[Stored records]
»»
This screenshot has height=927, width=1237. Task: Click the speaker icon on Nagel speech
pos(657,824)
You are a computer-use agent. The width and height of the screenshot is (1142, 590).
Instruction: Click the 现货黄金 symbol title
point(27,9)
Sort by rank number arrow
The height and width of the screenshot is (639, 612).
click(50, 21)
««
What you are asked to do >> Would you return, unchanged, the lines from the one containing "You are a computer-use" through the end of the entries?

Output of the task >>
You are a computer-use agent. The width and height of the screenshot is (1142, 590).
Instruction: Click the 现货黄金 symbol title
point(27,9)
Sort by rank number arrow
The height and width of the screenshot is (639, 612).
click(50, 21)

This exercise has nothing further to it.